Dr. Guzman believes that choosing to work for a DSO was the right fit for her.

“In this season of my life, I enjoy the benefits that a DSO provides me,” she said. “I am at a point in my career where people are inquiring about ownership, and I honestly prefer being able to leave work and that part of my day is done. I am able to practice dentistry how I see fit without the additional business-related responsibilities and stress that owners have to deal with. The benefits that I see in working for a DSO includes having systems in place for marketing, patient retention and hiring a team. The logistics of operating the office is a standardized system that is already set up and the team just has to execute.”

Yashar Sekhavatmandi, D.D.S., works for Willamette Dental Group, a privately owned, multi-specialty group dental practice that has nearly 50 offices spread throughout Oregon, Washington and Idaho.

Born and raised in Houston, Dr. Sekhavatmandi graduated from the Texas A&M School of Dentistry in 2019.

He became interested in the Willamette Dental Group when he met with a recruiter during his residency.

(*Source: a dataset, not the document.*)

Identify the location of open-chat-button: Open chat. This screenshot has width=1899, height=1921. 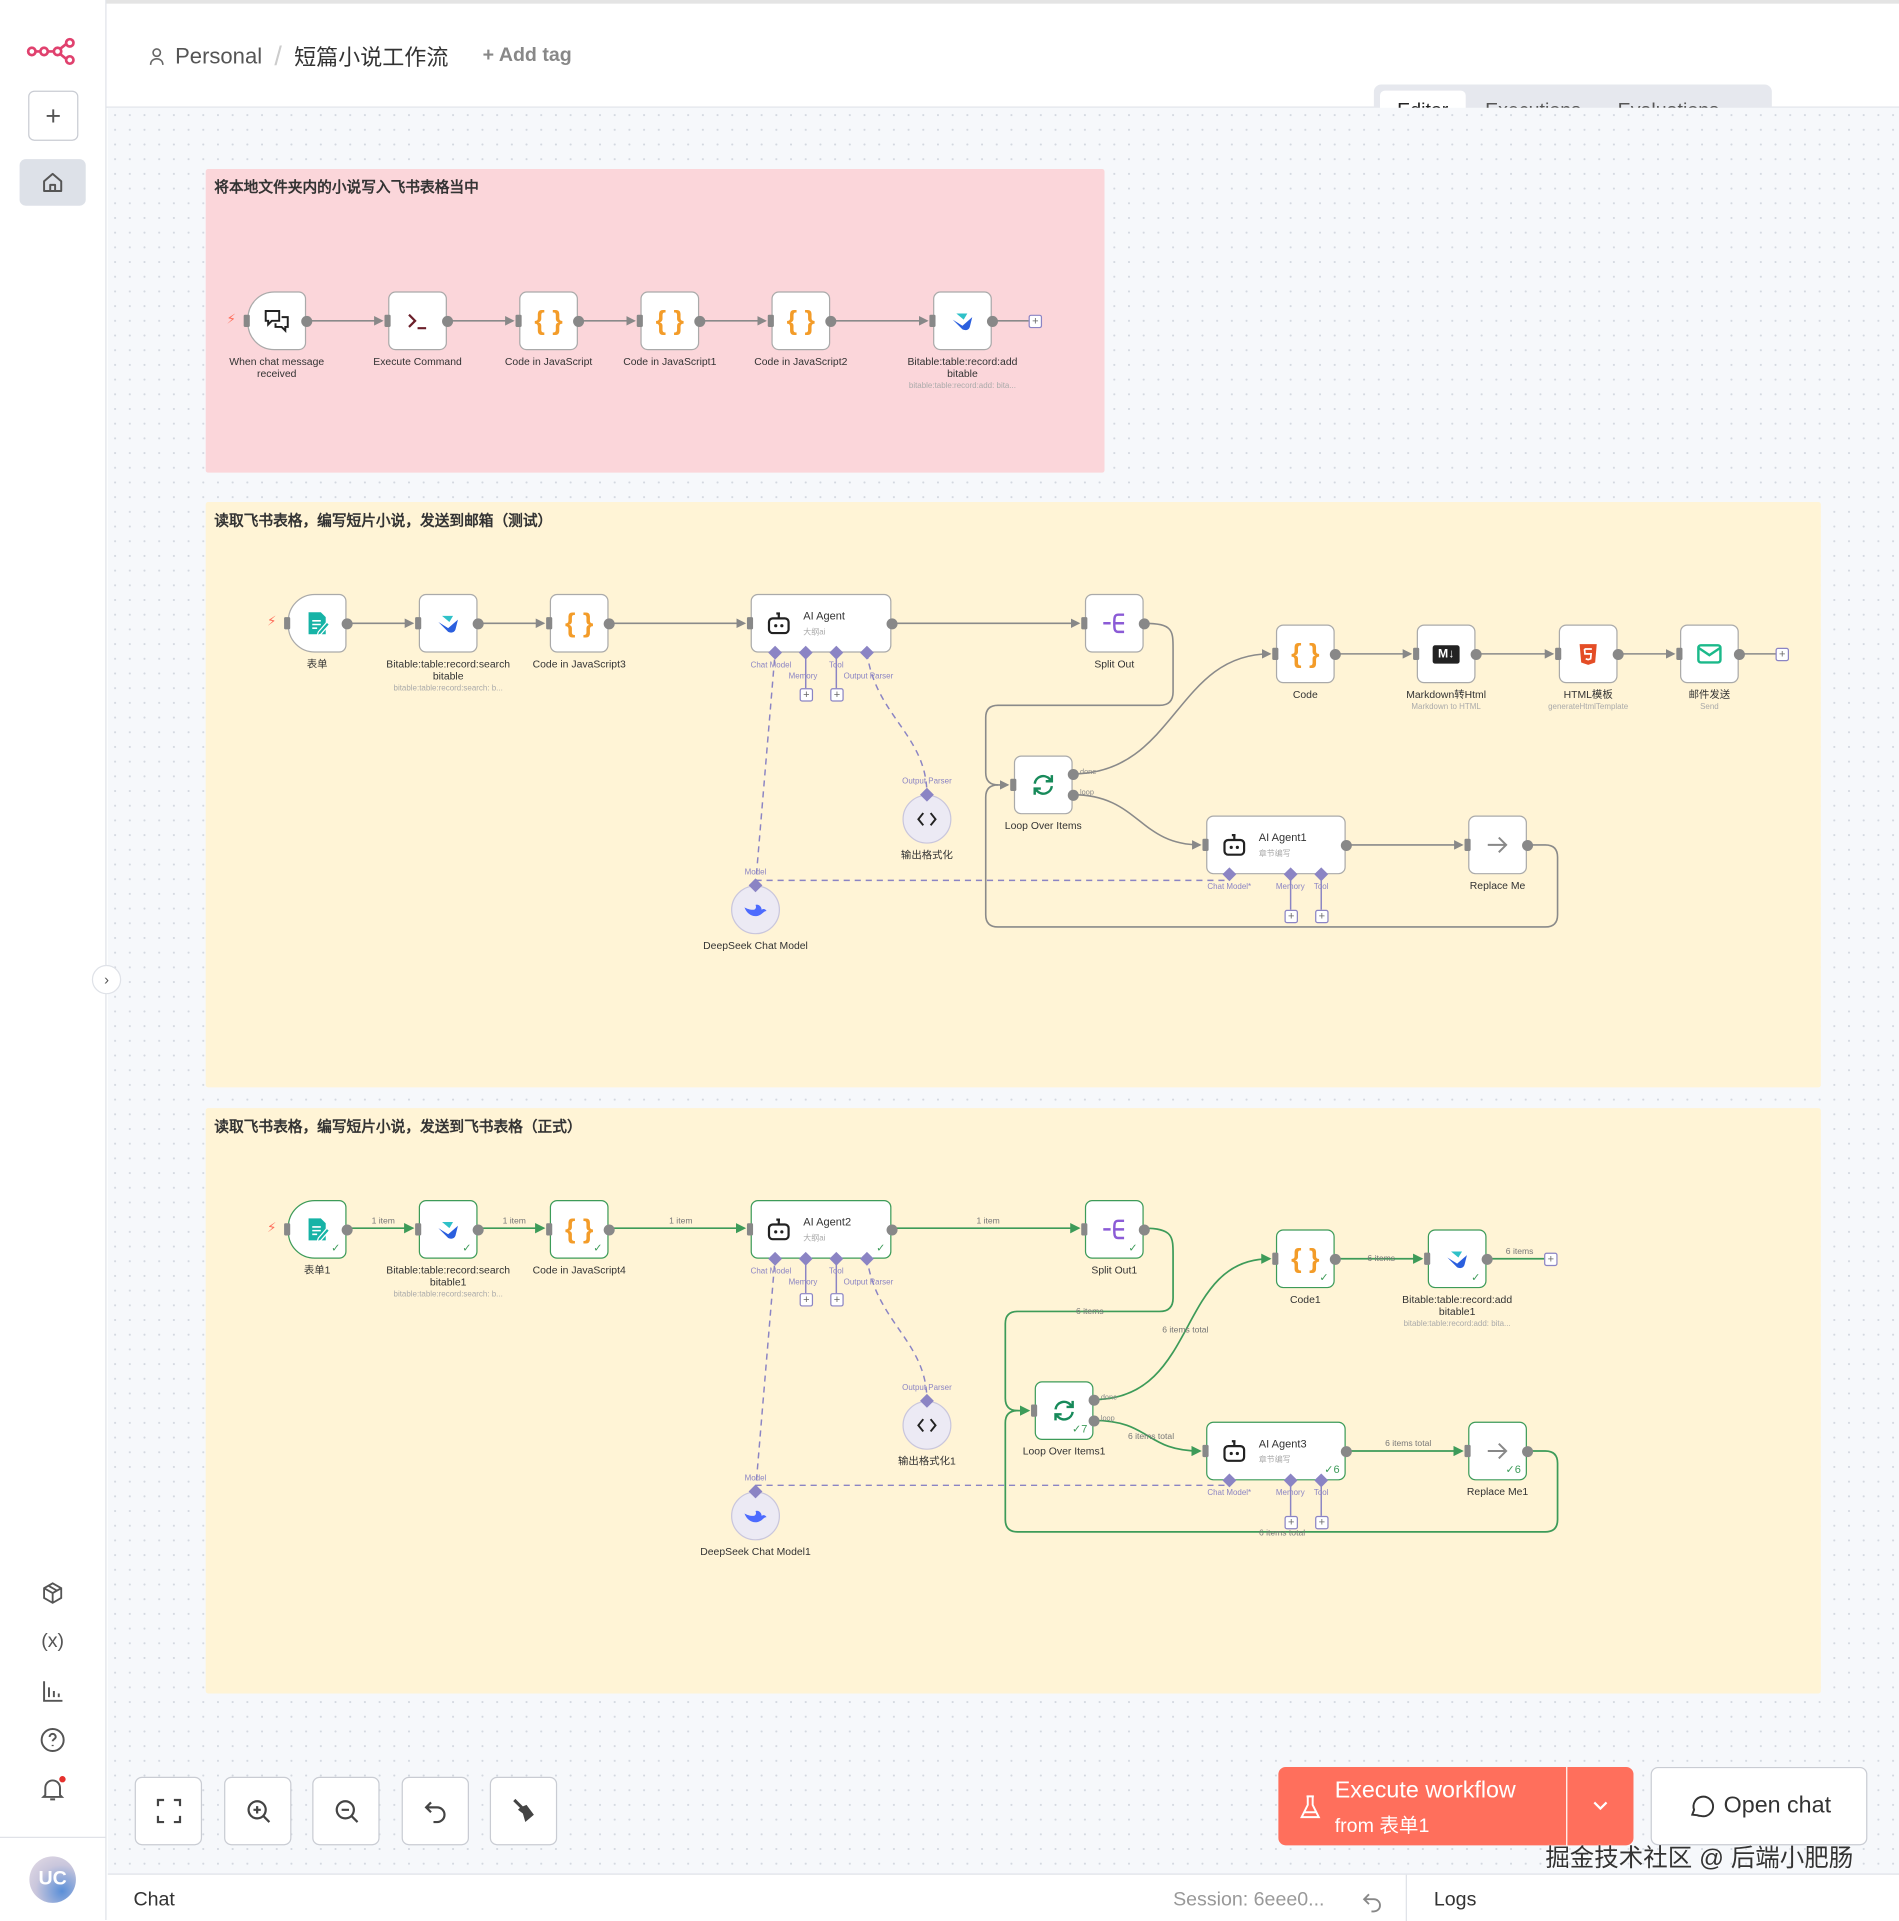
(1759, 1806).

“I felt drawn to the support of a large organization,” Dr. Sekhavatmandi said. “I appreciated having efficient systems in place that helped things run smoothly. I really enjoyed the camaraderie with my co-residents during my residency program, and I wanted to be somewhere that I could collaborate and have the support of multiple dentists in the same office. We have well-established roles within our teams, which has allowed for our assistants and hygienists to consistently contribute to our goals in unique ways. This has led to a more fulfilling team dynamic for everyone involved, which I believe is important as a new dentist.”


Photo of Dr. Sekhavatmandi
Northwest: Yashar Sekhavatmandi, D.D.S., works for Willamette Dental Group, which has nearly 50 offices spread throughout Oregon, Washington and Idaho. Photo courtesy of Dr. Sekhavatmandi.

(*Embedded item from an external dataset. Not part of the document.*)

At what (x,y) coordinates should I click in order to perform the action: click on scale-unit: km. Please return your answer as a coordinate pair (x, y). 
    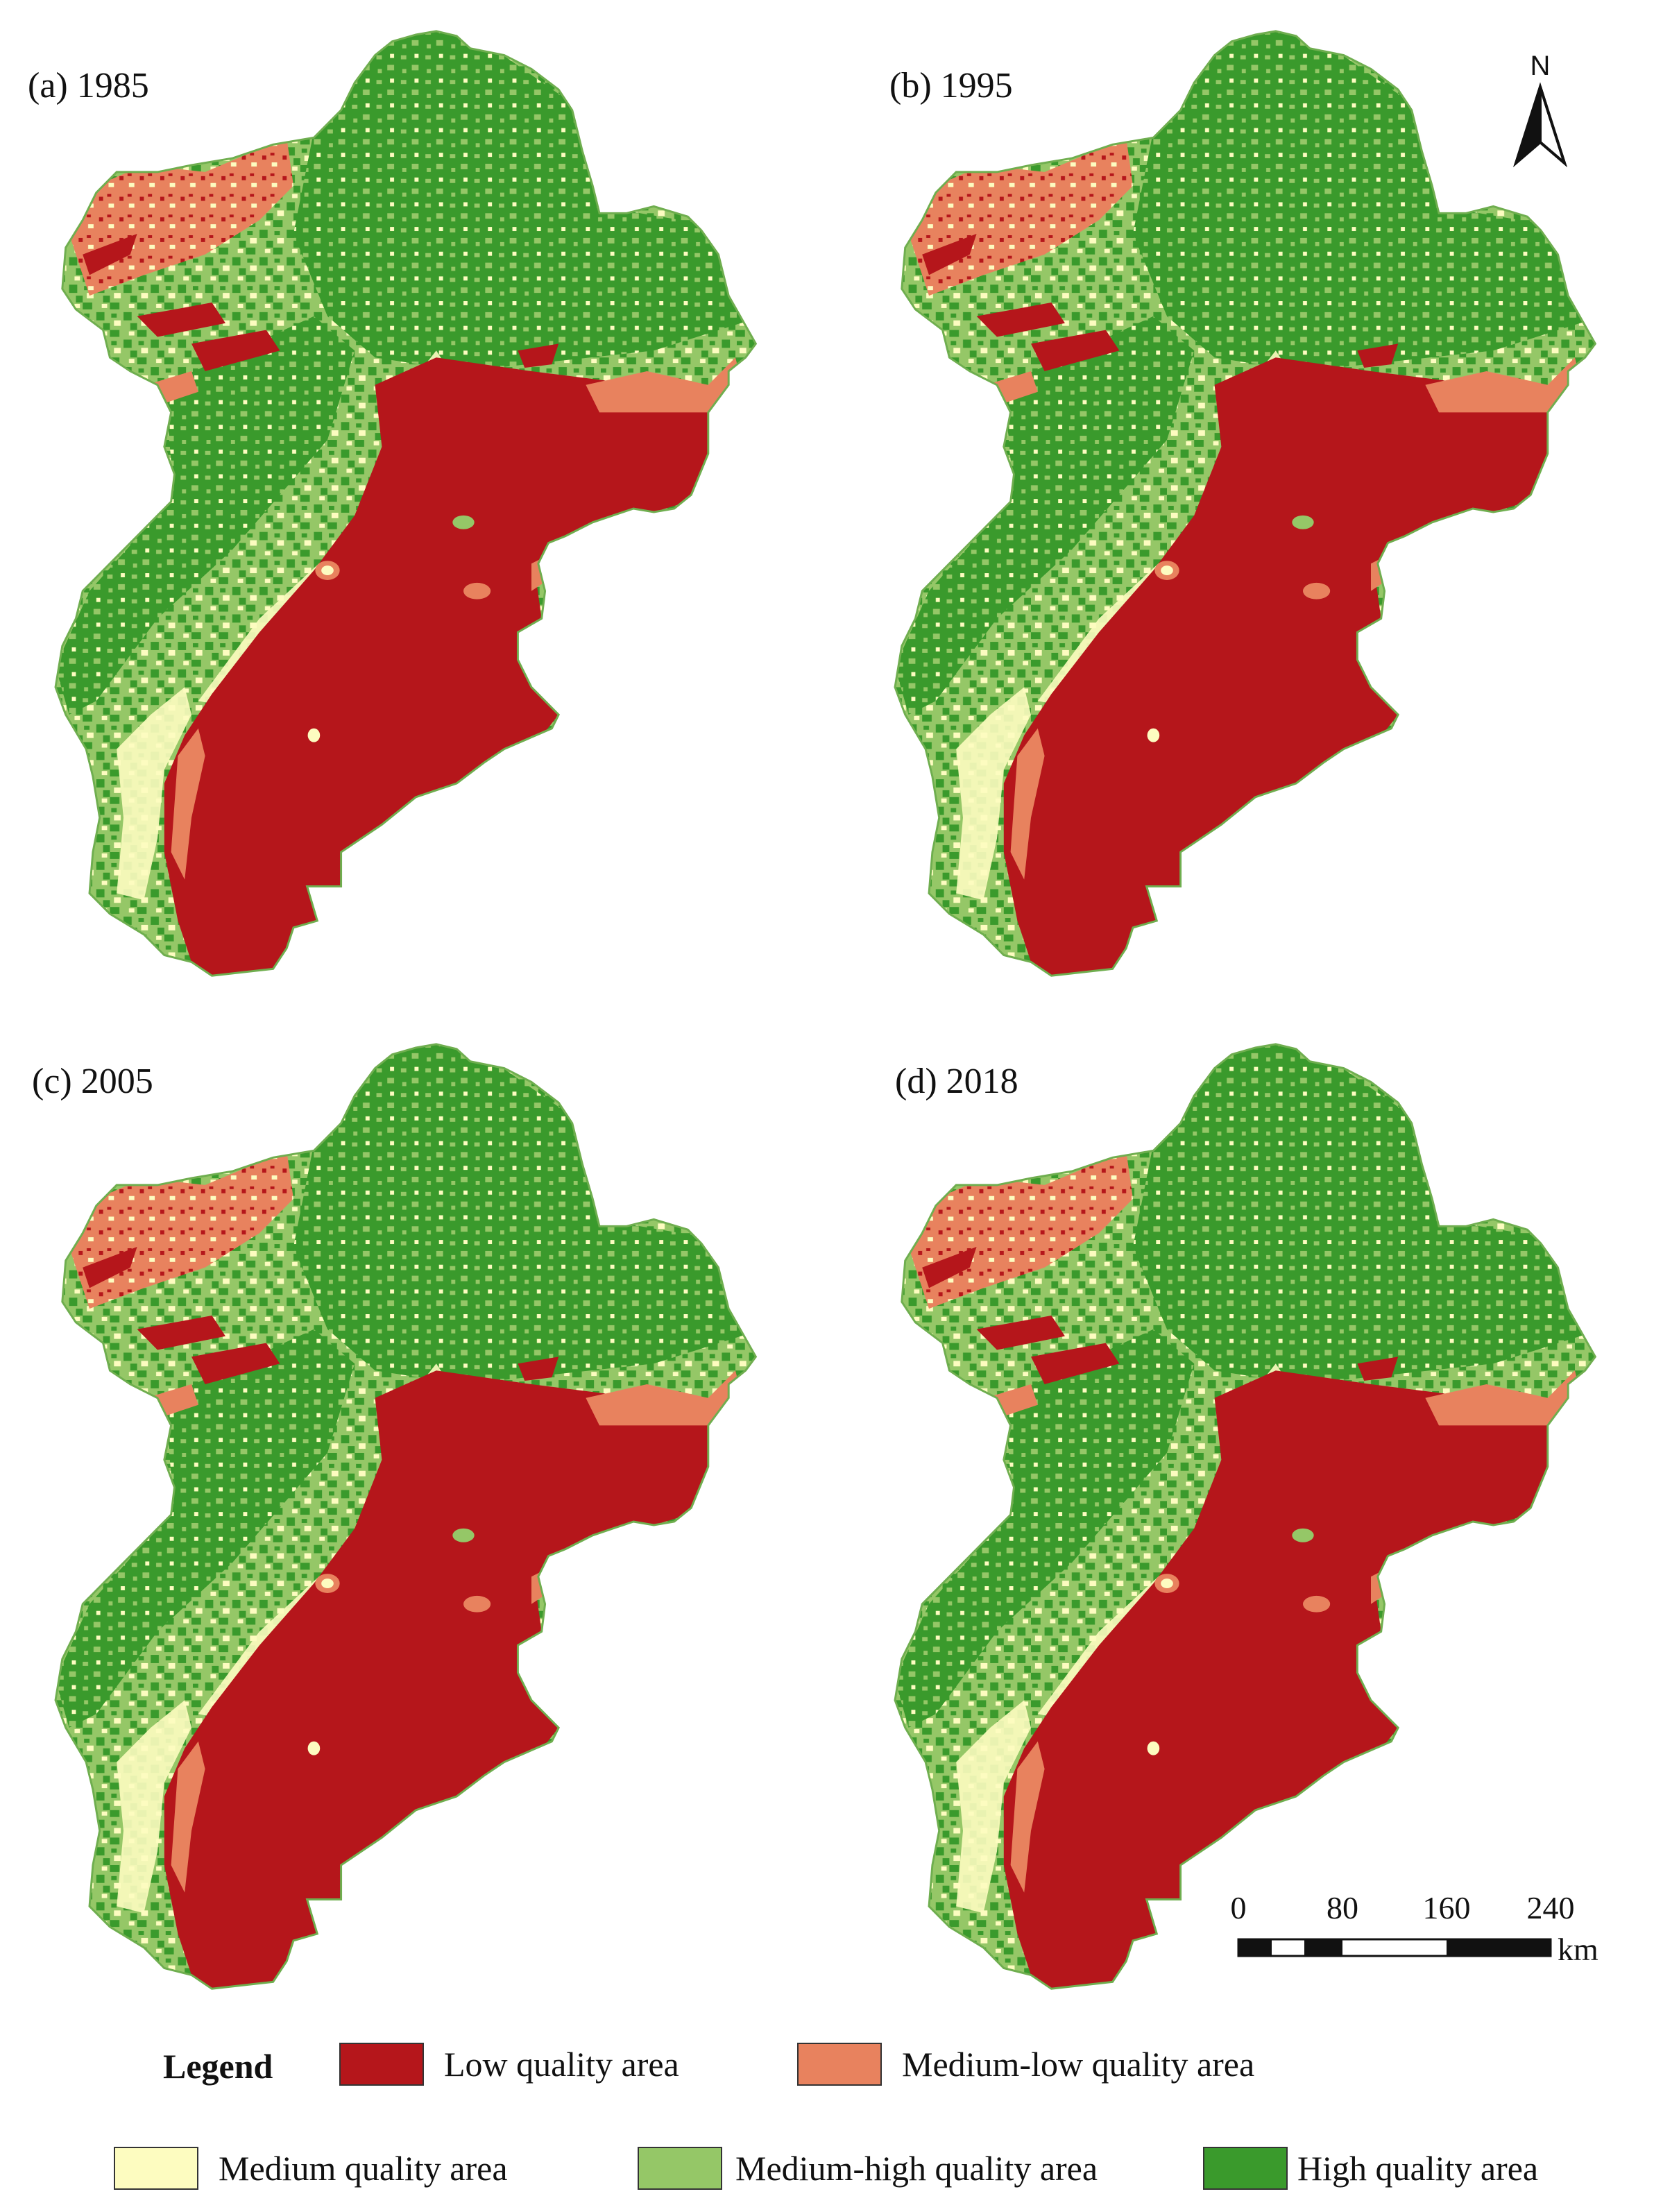
    Looking at the image, I should click on (1578, 1950).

He said that as an associate, he can leave work at the clinic.

“Many of my friends who are partners or owners have administrative and business responsibilities outside of business hours,” he said. “[At my office,] we work as a team with many expanded-function staff. This allows us to distribute tasks to prevent from overburdening the dentist.”

Dr. Sekhavatmandi said that his advice to fellow new dentists and dental students is that it is vital to understand what is important to them.

“Be open to trying new things, as well as being comfortable with change if things are not going well,” he said. “The first few years as a new dentist are difficult but also very rewarding. Keep in mind there are no easy paths, but finding a good fit can help relieve some of the inevitable difficulties.”